[Word and element location entries]
____
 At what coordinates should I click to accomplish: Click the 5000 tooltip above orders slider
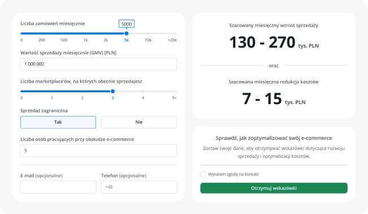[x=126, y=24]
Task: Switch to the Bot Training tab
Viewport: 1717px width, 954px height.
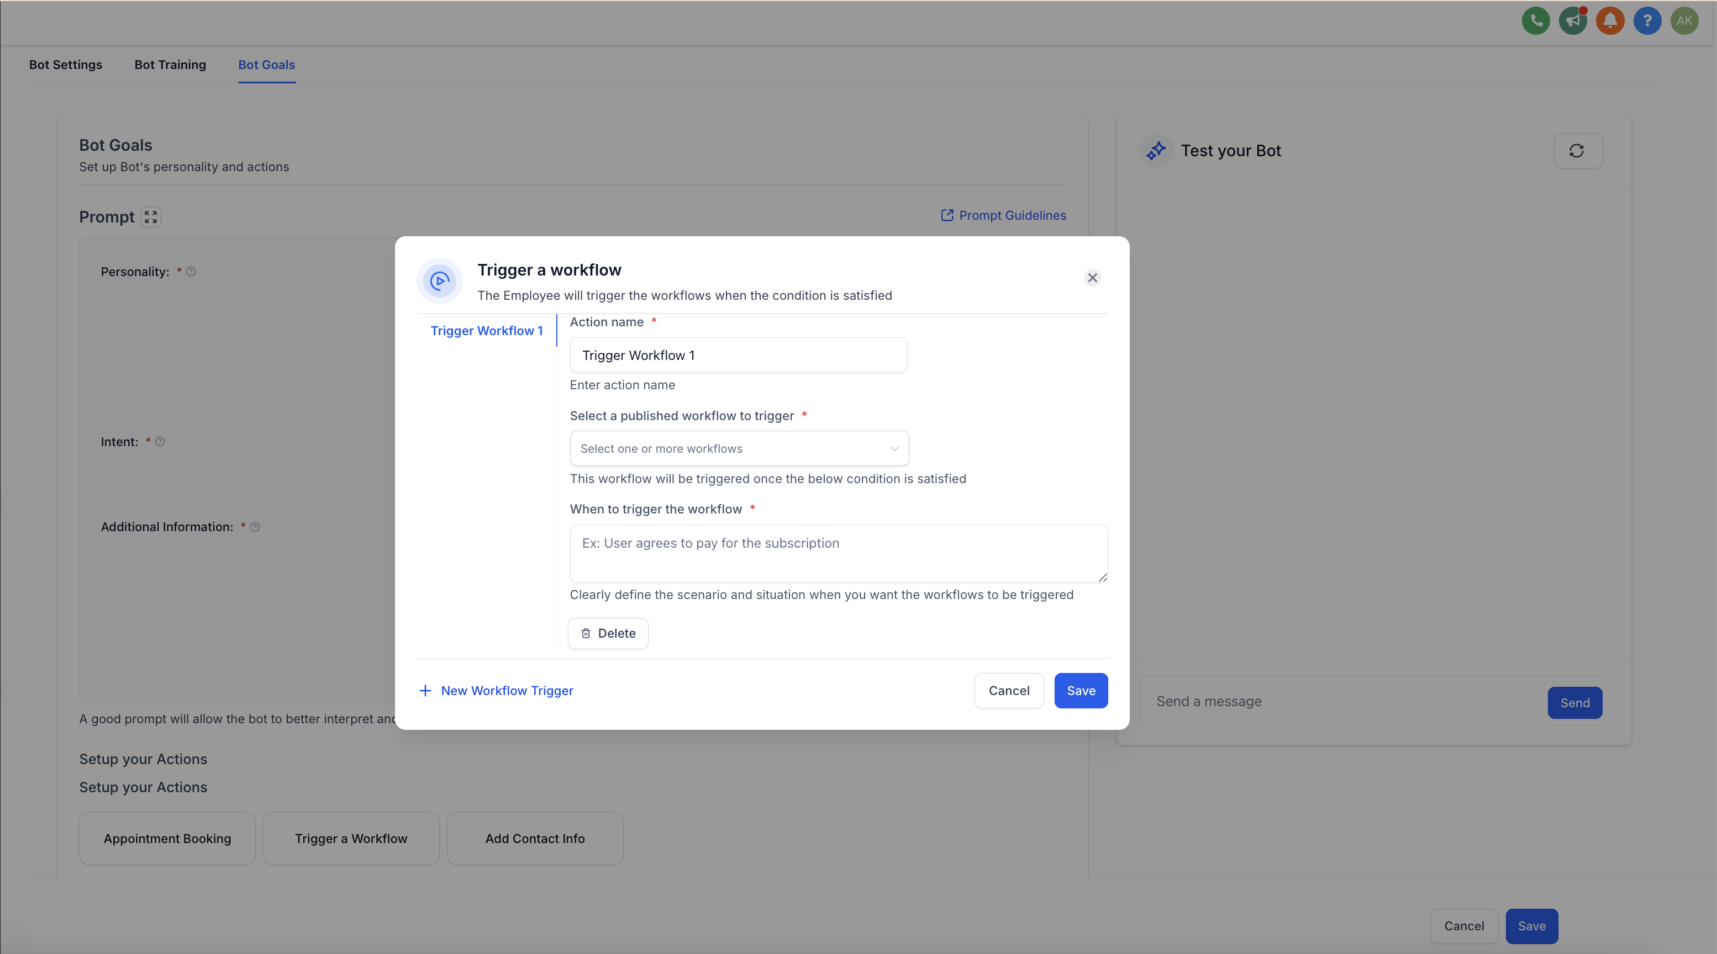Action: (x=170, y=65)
____
Short exercise —
Lay out every line of the entries above as a numbered list, leaving out blank lines. Don't include the pictures.

Full answer —
1.  At what coordinates should I click to accomplish: Click the 5000 tooltip above orders slider
2. [x=126, y=24]
3. Task: Switch to the Bot Training tab
4. Viewport: 1717px width, 954px height.
5. Action: (x=170, y=65)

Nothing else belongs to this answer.